Si me lees, «Rick», decirte que espero que mi regalo tuviera algo que ver; que en realidad admiro a Lazslo, pero deseo a Blaine; y que espero que todo te vaya bien.

Cuando el Grinch salvó su Navidad – Relato erótico corto (2)

La Navidad había llegado a la urbanización y, al igual que en Halloween, todas las casas estaban profusamente decoradas al estilo yanqui. Especialmente la de mi archienemiga la señora Smith, miembro electo de «La Liga de la decencia vecinal» y «Criticona» por poderes. Contra todo pronóstico, me invitó a la fiesta que organizó para los vecinos. ¿Una tregua? Nada más lejos de la realidad.  Le habían invitado a Él para que hiciera de Santa Claus para los niños, no solo era el jardinero «oficial» de la urbanización, sino su maestro de judo. Iría si yo era su ayudante. Punto pelota.

Acepté a regañadientes, tras un par de polvos y un desafío:

—¿Vas a demostrarle que sus críticas te importan?

—¡JAMÁS!— grité, con un nabo en la mano, como Escarlata O’Hara.

Me volví loca buscando un disfraz que no me hiciera parecer la amante de Santa Claus en vez de una elfa virgen. Al final, mi madre acudió a mi rescate y le añadió diez centímetros al bajo de la falda. Los pechos venían de serie, ¡qué le íbamos a hacer! Un par de imperdibles estratégicamente colocados, y listo.

Llegó el gran día. Los críos se lo pasaron en grande. Intuyeron que era su profesor disfrazado,  y eso les hizo más gracia. Juegos, villancicos, turrón, mazapán, regalos…  Dos horas interminables después, la fiesta infantil terminó. Me pareció un momento ideal para escabullirnos, pero el señor Smith insistió con vehemencia: teníamos que probar su vino caliente con canela.
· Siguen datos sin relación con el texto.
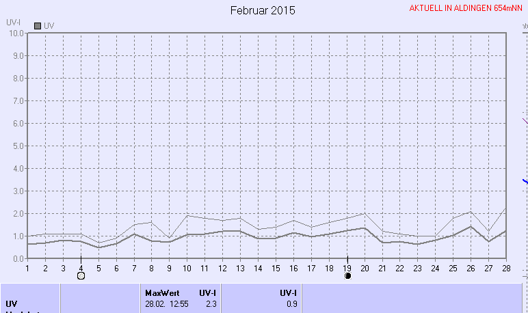Select the UV row label in table
The width and height of the screenshot is (528, 313).
tap(12, 303)
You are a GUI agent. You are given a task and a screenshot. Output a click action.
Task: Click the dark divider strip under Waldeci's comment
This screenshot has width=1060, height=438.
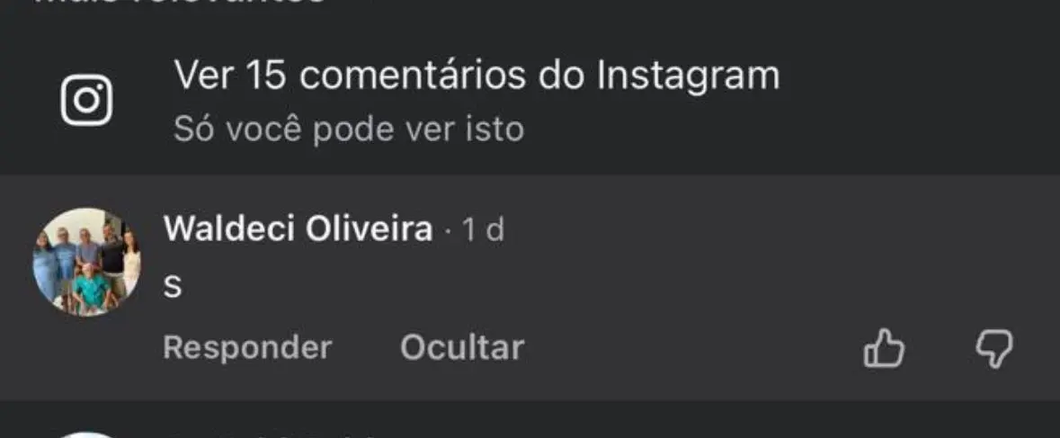pyautogui.click(x=530, y=406)

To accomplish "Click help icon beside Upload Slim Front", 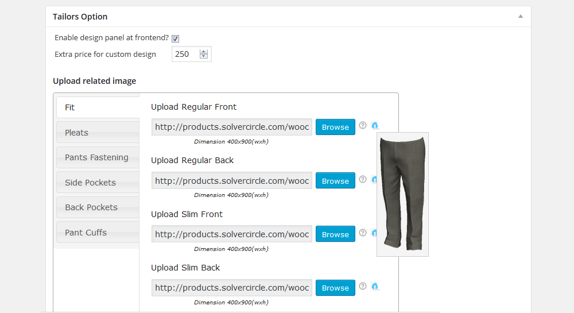I will (362, 233).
Entre los nervios por las miradas asesinas de los miembros de la «Liga de la decencia vecinal» y que el señor Smith no paraba de rellenar mi copa (quizá con la leve e inconfesable esperanza de que dejara de controlar los imperdibles) me achispé.

Santa Claus me rescató en el preciso instante en el que el señor Smith, aprovechando un descuido de su honorable esposa,  me arrastraba amoroso por la cintura hasta el desván en el que guardaba su colección de sellos. Sus genitales se salvaron in extremis de un rodillazo. Deo Gratias.

Salimos al exterior y la puerta se cerró a nuestra espalda. Hacía frío, pero yo estaba caliente. No solo por el vino, también por Él. Estaba guapísimo, con su barba y pelo espeso teñidos de blanco, el traje rojo y la barriguita postiza.

—¿Lo has hecho alguna vez vestido de Santa?—No le dejé contestar. Le empujé encima del trineo de madera cargado de regalos que adornaba el jardín, me senté a horcajadas sobre sus muslos, separé mi tanga, saqué su miembro y lo hundí en mi interior.

Y allí estábamos, bajo el frío invernal, follando como dos renos dopados de almizcle, cuando escuchamos el grito indignado de la señora Smith. El señor Smith, sin embargo, gimoteó. Yo canté:

—¡Santa Claus is coming!*

N.A.  Santa Claus is coming to town («Santa Claus llega a la ciudad»), título de un villancico estadounidense compuesto en 1932 por John Frederick Coots y Haven Gillespie. En argot, «come» también significa «correrse».